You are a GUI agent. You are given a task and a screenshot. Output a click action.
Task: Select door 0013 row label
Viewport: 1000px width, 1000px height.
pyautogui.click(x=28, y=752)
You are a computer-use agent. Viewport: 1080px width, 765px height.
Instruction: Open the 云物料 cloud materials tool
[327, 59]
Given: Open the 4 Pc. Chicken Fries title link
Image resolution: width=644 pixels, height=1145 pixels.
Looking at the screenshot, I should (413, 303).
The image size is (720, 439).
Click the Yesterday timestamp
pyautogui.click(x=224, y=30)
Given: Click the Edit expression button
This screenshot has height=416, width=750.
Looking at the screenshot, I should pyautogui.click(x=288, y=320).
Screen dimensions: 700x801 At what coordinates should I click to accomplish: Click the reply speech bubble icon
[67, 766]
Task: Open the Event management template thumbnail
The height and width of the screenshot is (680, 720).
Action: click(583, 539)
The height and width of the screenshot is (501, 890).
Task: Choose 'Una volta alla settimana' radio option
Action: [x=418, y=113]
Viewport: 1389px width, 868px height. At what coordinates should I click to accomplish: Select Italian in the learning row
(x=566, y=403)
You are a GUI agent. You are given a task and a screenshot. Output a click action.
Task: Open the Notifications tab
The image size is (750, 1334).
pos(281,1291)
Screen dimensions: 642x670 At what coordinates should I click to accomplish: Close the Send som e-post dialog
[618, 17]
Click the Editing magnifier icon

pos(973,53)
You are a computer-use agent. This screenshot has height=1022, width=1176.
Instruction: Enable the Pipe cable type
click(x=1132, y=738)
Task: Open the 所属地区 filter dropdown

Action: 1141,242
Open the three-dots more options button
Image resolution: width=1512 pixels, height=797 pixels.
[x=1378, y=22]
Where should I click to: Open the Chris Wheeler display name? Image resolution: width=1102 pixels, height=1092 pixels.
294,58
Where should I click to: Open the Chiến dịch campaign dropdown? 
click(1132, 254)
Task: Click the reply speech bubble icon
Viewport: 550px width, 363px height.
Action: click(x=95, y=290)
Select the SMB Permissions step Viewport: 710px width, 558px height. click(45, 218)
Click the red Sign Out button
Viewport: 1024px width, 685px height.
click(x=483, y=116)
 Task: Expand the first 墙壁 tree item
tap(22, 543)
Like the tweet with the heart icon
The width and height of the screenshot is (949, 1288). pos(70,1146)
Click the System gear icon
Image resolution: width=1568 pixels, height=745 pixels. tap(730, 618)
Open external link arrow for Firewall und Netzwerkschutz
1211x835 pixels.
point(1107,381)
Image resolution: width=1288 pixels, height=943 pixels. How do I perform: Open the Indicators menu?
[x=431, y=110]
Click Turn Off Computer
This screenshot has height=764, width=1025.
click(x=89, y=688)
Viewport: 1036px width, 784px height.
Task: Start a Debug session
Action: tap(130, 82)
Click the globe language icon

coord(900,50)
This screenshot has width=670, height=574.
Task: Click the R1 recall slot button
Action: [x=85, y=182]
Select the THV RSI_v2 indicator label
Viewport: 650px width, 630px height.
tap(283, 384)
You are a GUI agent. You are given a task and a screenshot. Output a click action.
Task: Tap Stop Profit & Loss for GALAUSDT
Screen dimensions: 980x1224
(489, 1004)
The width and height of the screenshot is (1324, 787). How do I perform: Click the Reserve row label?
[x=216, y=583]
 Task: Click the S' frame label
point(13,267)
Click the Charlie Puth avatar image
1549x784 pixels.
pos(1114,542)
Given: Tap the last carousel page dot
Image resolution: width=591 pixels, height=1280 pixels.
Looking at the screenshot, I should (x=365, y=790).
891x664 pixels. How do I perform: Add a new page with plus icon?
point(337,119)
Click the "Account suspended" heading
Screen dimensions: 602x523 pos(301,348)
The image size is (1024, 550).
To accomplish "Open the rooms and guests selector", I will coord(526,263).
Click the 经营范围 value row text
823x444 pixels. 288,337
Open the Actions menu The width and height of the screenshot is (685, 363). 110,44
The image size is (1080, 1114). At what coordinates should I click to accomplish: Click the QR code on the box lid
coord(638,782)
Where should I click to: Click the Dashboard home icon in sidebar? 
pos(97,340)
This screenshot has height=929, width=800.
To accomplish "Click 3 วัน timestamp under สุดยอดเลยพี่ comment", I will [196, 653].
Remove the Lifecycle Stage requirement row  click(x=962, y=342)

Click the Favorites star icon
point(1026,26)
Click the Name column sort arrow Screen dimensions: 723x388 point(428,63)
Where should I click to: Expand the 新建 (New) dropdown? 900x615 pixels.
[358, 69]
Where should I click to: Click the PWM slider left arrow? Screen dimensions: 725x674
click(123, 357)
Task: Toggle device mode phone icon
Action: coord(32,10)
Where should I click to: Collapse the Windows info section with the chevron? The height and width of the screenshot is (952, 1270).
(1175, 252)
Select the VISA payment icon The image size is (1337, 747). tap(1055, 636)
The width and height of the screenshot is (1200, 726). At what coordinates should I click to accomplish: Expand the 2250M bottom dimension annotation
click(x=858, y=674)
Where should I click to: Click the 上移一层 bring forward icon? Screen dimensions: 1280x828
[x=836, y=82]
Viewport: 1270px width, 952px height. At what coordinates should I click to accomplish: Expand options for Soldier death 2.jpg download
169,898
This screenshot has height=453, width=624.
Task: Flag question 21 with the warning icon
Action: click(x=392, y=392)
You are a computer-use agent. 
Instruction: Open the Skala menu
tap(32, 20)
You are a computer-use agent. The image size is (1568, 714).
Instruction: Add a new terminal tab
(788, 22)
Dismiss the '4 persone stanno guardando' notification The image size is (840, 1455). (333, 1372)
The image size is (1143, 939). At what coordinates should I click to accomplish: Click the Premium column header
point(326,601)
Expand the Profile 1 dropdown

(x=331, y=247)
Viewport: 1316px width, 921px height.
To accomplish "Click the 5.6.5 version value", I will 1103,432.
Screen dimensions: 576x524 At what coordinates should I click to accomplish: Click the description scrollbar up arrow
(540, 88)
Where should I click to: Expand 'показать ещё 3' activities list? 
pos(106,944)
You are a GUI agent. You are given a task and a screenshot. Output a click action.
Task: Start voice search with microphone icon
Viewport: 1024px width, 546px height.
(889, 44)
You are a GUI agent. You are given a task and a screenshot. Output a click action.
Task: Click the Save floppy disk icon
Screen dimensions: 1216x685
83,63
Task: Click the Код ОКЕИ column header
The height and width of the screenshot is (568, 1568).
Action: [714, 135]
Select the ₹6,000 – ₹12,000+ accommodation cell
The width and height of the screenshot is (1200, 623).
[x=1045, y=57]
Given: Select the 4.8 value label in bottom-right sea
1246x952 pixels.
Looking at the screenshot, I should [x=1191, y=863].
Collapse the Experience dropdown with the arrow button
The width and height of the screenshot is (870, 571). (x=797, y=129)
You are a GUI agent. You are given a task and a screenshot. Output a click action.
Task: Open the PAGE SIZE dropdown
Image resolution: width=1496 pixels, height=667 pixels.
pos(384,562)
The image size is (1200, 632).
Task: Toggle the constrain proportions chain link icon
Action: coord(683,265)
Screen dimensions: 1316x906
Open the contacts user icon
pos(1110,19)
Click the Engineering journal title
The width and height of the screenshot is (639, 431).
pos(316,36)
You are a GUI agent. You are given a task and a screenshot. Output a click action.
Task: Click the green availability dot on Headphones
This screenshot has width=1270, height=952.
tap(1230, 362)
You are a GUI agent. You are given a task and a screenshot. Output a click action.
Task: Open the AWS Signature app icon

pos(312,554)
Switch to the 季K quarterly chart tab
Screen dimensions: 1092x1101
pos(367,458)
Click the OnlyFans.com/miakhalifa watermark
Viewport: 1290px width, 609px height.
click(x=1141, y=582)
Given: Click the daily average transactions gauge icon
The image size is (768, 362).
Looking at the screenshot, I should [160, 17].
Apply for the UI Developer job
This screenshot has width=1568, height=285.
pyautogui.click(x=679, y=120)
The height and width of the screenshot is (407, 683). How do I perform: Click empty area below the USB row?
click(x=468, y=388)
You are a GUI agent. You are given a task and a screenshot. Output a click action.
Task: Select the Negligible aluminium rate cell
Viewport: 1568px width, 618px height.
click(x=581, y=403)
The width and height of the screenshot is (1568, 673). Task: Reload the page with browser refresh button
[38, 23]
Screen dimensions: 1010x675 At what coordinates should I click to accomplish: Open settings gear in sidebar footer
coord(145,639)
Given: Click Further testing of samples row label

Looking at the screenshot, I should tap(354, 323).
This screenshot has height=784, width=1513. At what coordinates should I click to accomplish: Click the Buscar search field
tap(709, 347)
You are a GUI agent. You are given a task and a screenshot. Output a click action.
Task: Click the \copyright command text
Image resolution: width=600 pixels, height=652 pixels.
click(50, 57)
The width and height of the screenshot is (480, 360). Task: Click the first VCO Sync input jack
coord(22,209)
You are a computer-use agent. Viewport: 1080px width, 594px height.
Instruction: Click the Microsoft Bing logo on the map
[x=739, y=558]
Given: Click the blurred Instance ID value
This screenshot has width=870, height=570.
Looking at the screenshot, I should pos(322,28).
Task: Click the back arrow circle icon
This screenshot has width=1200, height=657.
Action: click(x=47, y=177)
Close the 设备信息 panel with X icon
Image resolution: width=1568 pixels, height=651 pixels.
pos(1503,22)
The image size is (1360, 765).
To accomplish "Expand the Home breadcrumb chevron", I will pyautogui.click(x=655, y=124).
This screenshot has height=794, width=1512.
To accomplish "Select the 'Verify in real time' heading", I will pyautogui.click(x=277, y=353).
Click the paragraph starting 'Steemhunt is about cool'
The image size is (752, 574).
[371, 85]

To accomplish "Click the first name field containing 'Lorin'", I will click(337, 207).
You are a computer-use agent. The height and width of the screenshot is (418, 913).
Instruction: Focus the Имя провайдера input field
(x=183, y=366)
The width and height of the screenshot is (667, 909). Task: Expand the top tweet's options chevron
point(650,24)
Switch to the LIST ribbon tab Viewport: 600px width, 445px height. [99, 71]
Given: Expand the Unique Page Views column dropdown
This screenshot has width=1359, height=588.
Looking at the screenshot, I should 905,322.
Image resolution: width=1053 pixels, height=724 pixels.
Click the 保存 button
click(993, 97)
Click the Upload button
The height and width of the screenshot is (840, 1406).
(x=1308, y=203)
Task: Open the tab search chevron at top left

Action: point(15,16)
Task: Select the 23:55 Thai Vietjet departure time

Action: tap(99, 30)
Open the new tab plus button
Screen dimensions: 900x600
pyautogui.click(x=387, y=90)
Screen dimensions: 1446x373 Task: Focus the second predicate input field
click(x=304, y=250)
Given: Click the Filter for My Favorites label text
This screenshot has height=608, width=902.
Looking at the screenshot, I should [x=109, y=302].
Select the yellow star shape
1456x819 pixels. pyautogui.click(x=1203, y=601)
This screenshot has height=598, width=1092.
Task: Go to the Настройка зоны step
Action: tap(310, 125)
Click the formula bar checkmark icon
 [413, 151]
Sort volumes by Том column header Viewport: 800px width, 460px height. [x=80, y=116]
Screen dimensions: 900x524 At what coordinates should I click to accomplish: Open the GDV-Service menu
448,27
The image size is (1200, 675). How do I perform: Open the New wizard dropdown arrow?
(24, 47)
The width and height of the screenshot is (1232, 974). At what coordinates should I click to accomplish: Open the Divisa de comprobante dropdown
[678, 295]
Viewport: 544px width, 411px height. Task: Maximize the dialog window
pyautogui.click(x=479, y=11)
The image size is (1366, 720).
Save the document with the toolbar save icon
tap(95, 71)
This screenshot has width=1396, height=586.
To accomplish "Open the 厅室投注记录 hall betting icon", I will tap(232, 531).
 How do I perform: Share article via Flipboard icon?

━━━

■ ACTIVITY: Only the lines from the one containing "Viewport: 1568px width, 618px height." through the one containing "Given: Click the blurred Instance ID value" are to be retyped, both boundary lines included, with no other material.

■ THE COMPLETED TASK:
Viewport: 1568px width, 618px height.
click(x=581, y=403)
The width and height of the screenshot is (1568, 673). Task: Reload the page with browser refresh button
[38, 23]
Screen dimensions: 1010x675 At what coordinates should I click to accomplish: Open settings gear in sidebar footer
coord(145,639)
Given: Click Further testing of samples row label

Looking at the screenshot, I should tap(354, 323).
This screenshot has height=784, width=1513. At what coordinates should I click to accomplish: Click the Buscar search field
tap(709, 347)
You are a GUI agent. You are given a task and a screenshot. Output a click action.
Task: Click the \copyright command text
Image resolution: width=600 pixels, height=652 pixels.
click(50, 57)
The width and height of the screenshot is (480, 360). Task: Click the first VCO Sync input jack
coord(22,209)
You are a computer-use agent. Viewport: 1080px width, 594px height.
Instruction: Click the Microsoft Bing logo on the map
[x=739, y=558]
Given: Click the blurred Instance ID value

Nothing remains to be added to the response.